[Stored data]
• • • •
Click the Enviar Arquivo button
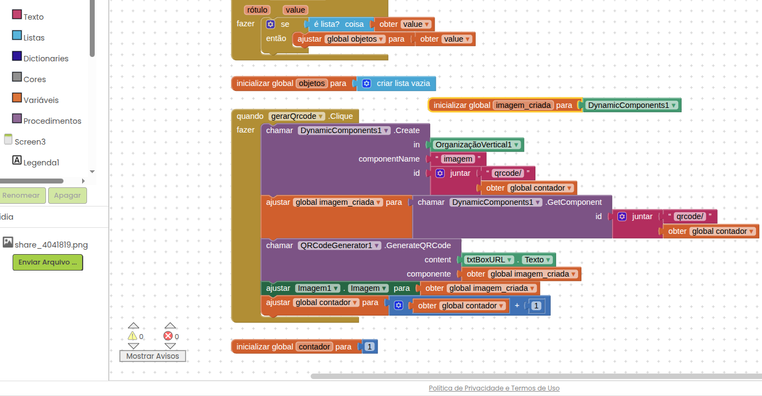Viewport: 762px width, 396px height. click(48, 262)
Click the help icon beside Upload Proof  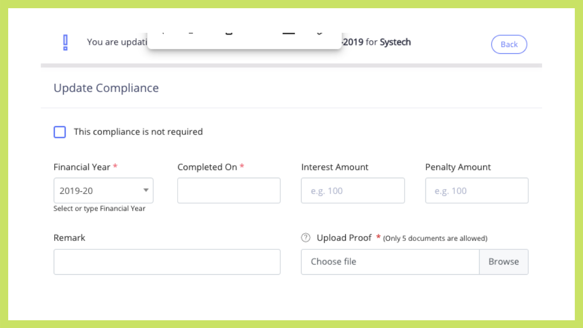(x=306, y=238)
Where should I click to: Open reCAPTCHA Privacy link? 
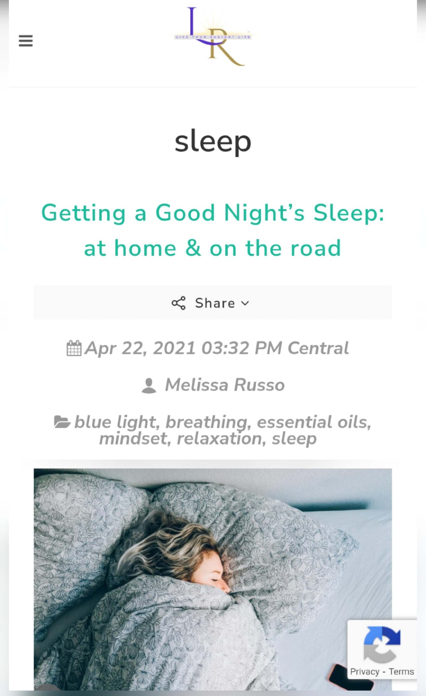click(x=364, y=672)
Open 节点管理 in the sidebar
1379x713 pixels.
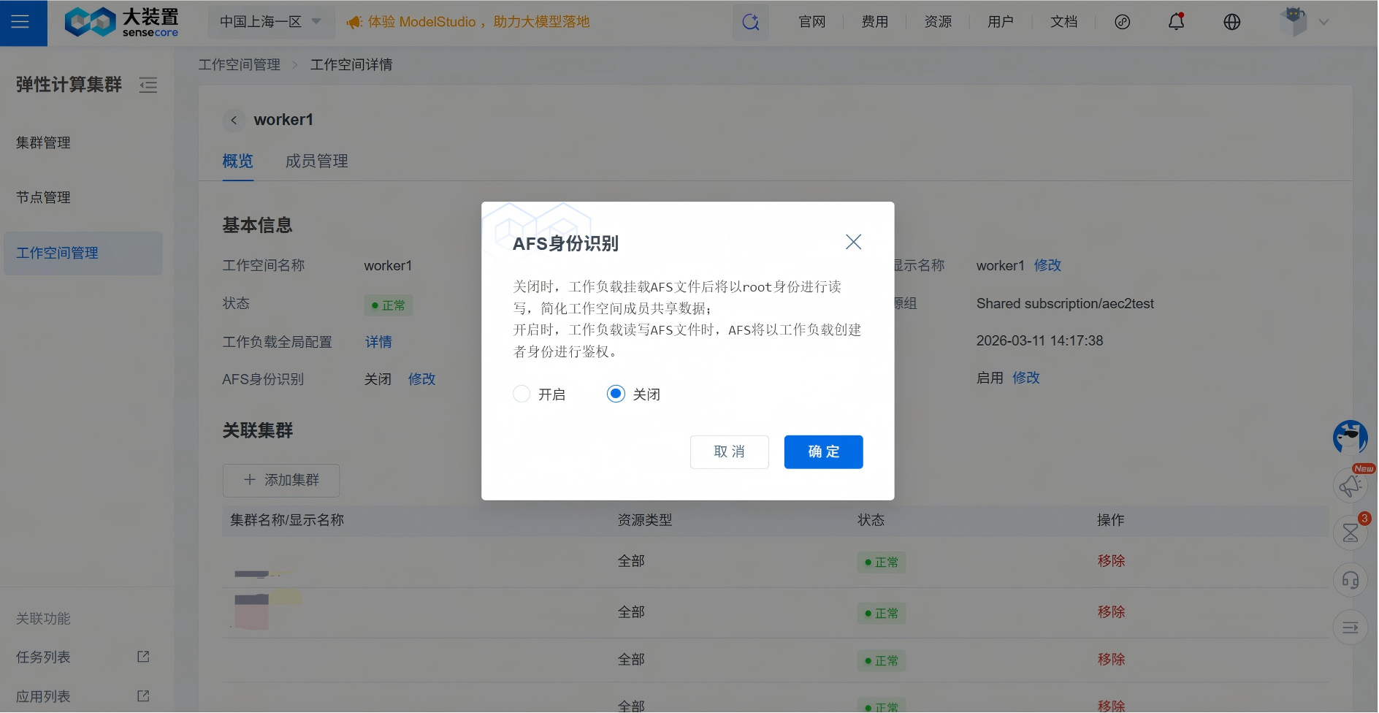pos(44,197)
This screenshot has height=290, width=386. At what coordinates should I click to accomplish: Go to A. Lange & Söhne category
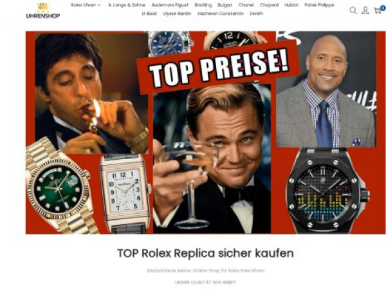[x=127, y=5]
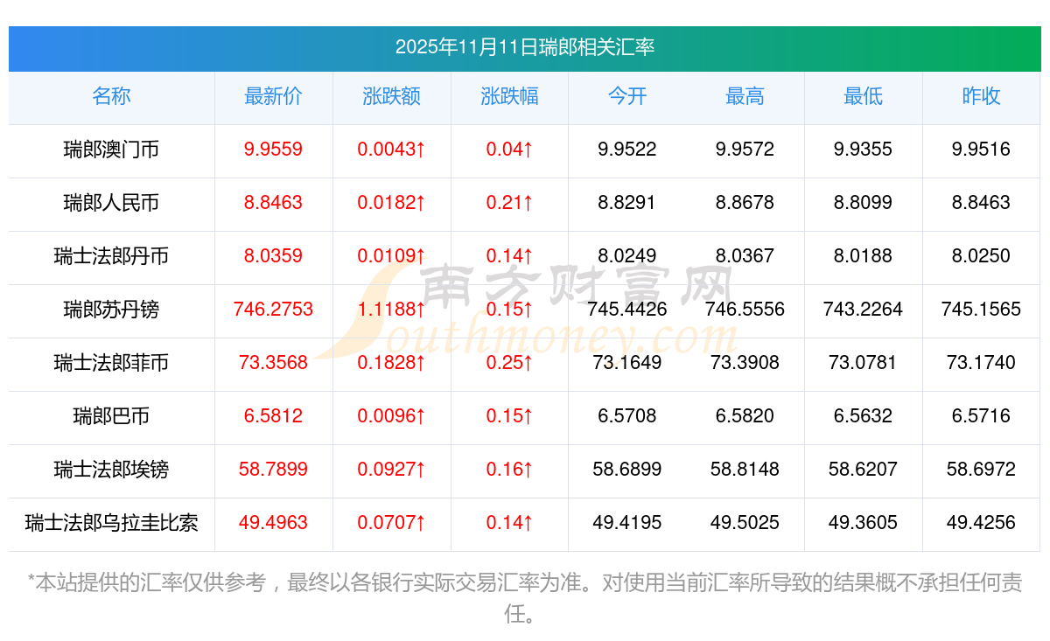Select the 涨跌额 column header

coord(391,96)
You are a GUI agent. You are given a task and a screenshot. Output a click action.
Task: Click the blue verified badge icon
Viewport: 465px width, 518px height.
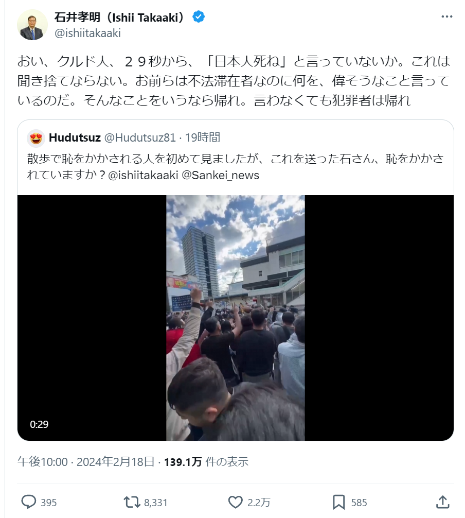pyautogui.click(x=199, y=16)
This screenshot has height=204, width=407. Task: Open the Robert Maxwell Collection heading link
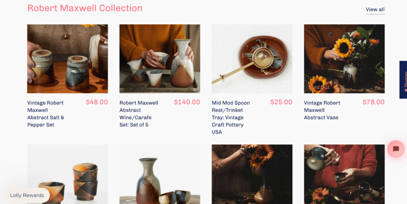tap(85, 8)
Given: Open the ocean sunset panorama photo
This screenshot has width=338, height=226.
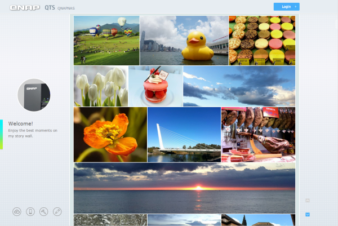Looking at the screenshot, I should pos(184,188).
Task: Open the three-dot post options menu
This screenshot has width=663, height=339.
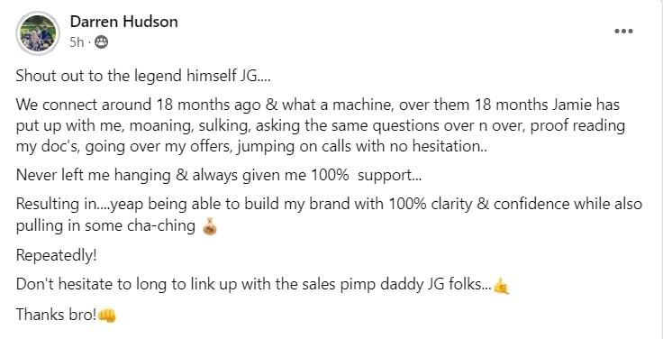Action: point(623,32)

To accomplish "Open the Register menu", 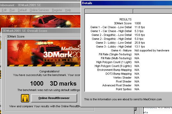I will (x=57, y=10).
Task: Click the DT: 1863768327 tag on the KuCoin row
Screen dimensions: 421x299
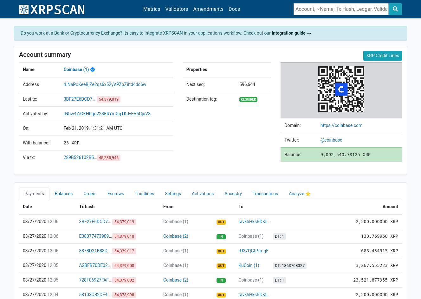Action: (290, 265)
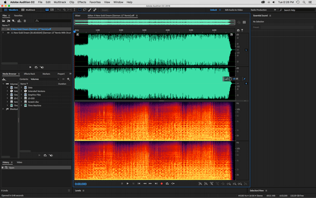Image resolution: width=316 pixels, height=198 pixels.
Task: Expand the Extended Versions folder
Action: tap(22, 92)
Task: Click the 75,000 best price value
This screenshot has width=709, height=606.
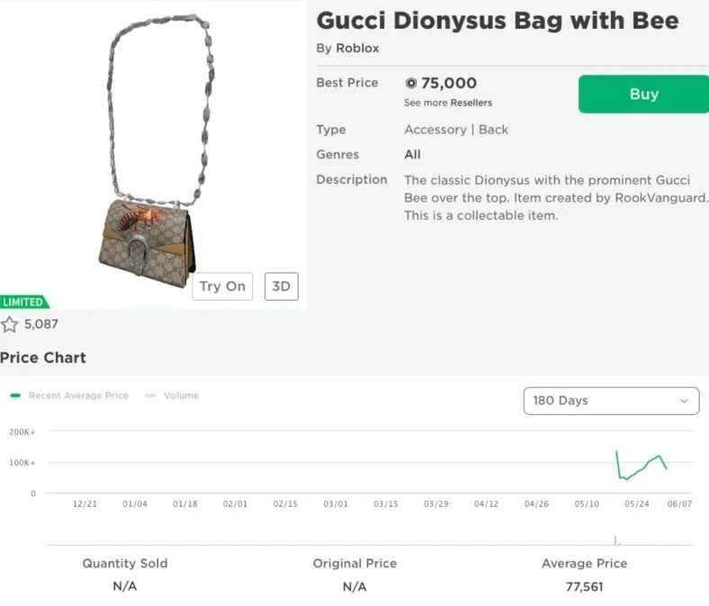Action: 448,84
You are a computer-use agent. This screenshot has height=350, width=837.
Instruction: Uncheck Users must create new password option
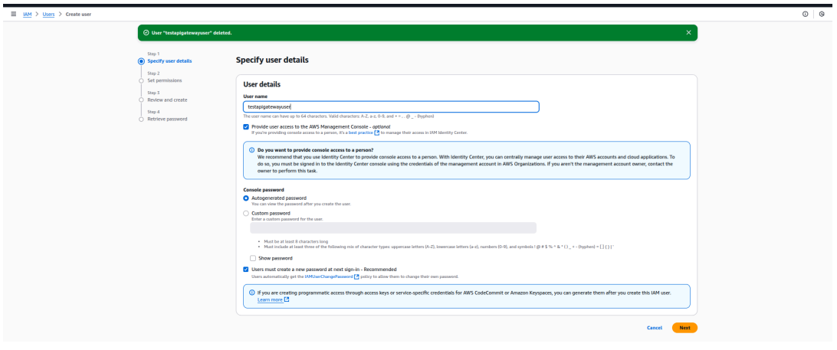click(246, 270)
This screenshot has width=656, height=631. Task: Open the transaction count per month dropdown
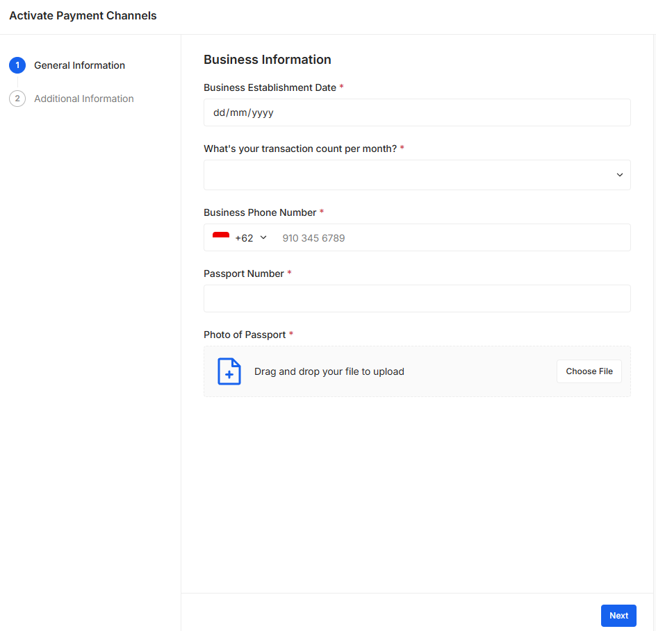[x=417, y=175]
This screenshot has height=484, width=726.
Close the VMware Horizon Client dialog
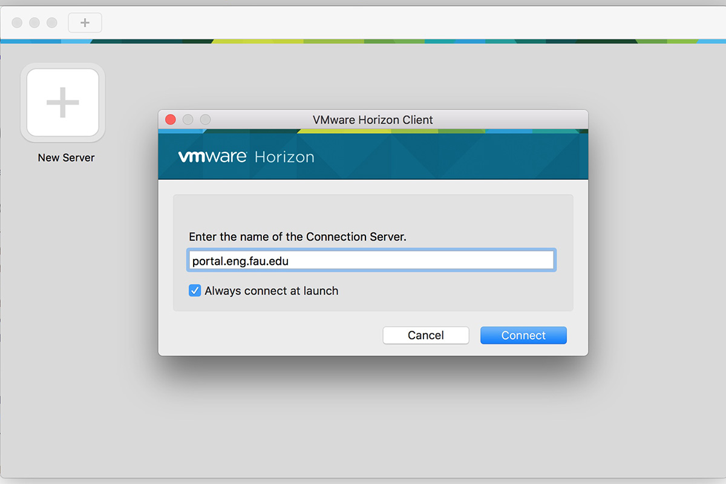171,120
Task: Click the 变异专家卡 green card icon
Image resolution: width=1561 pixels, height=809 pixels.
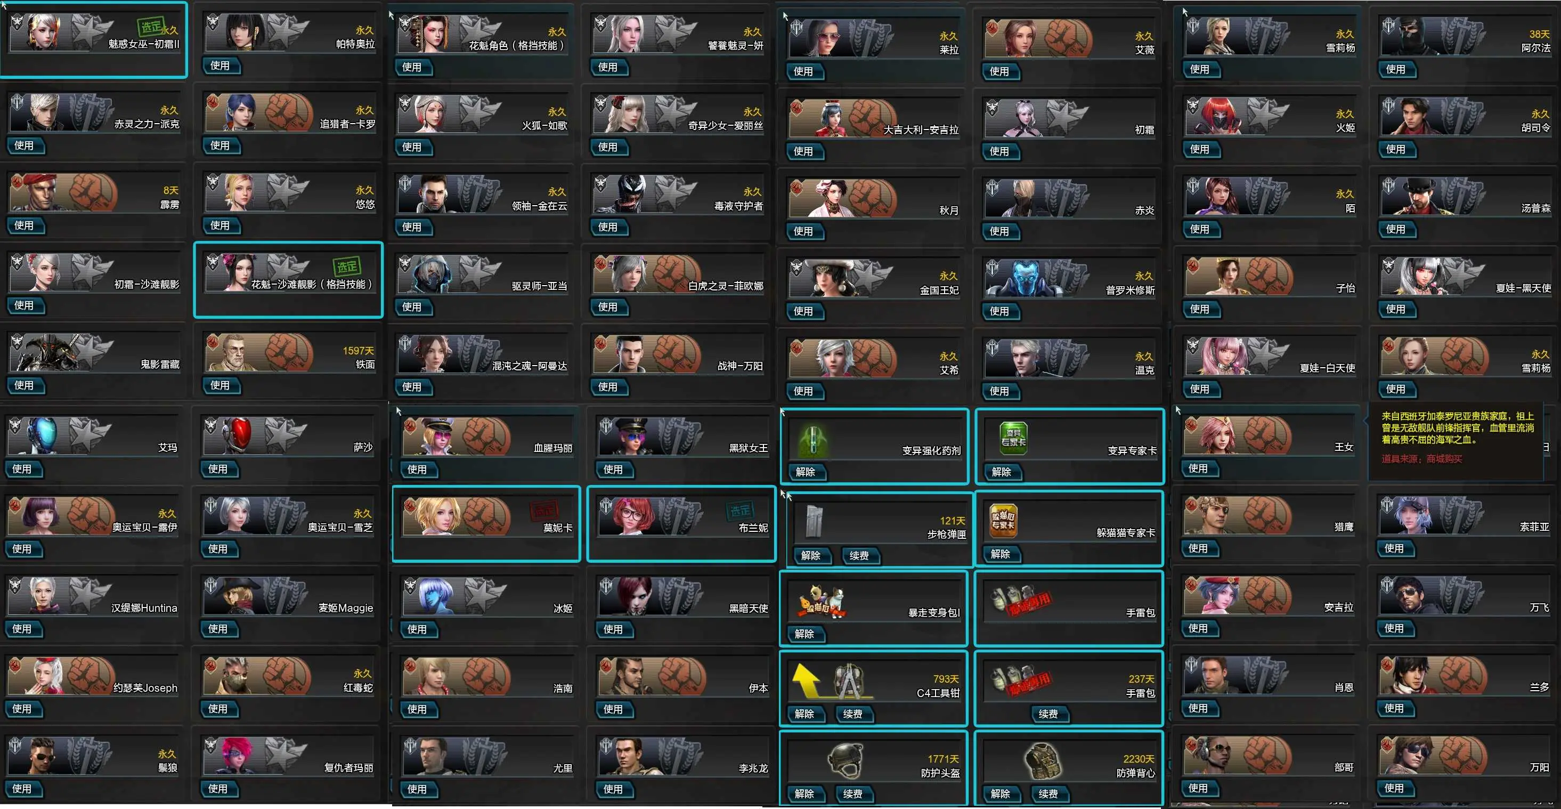Action: [1014, 438]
• • • •
*EXERCISE DIRECTIONS*
Search the entries for the word "agent" and copy every line that holds it.

*RESPONSE TO THIS TASK*
You are a GUI agent. You are given a task and a screenshot. Output a click action.
You are a computer-use agent. This screenshot has height=350, width=837.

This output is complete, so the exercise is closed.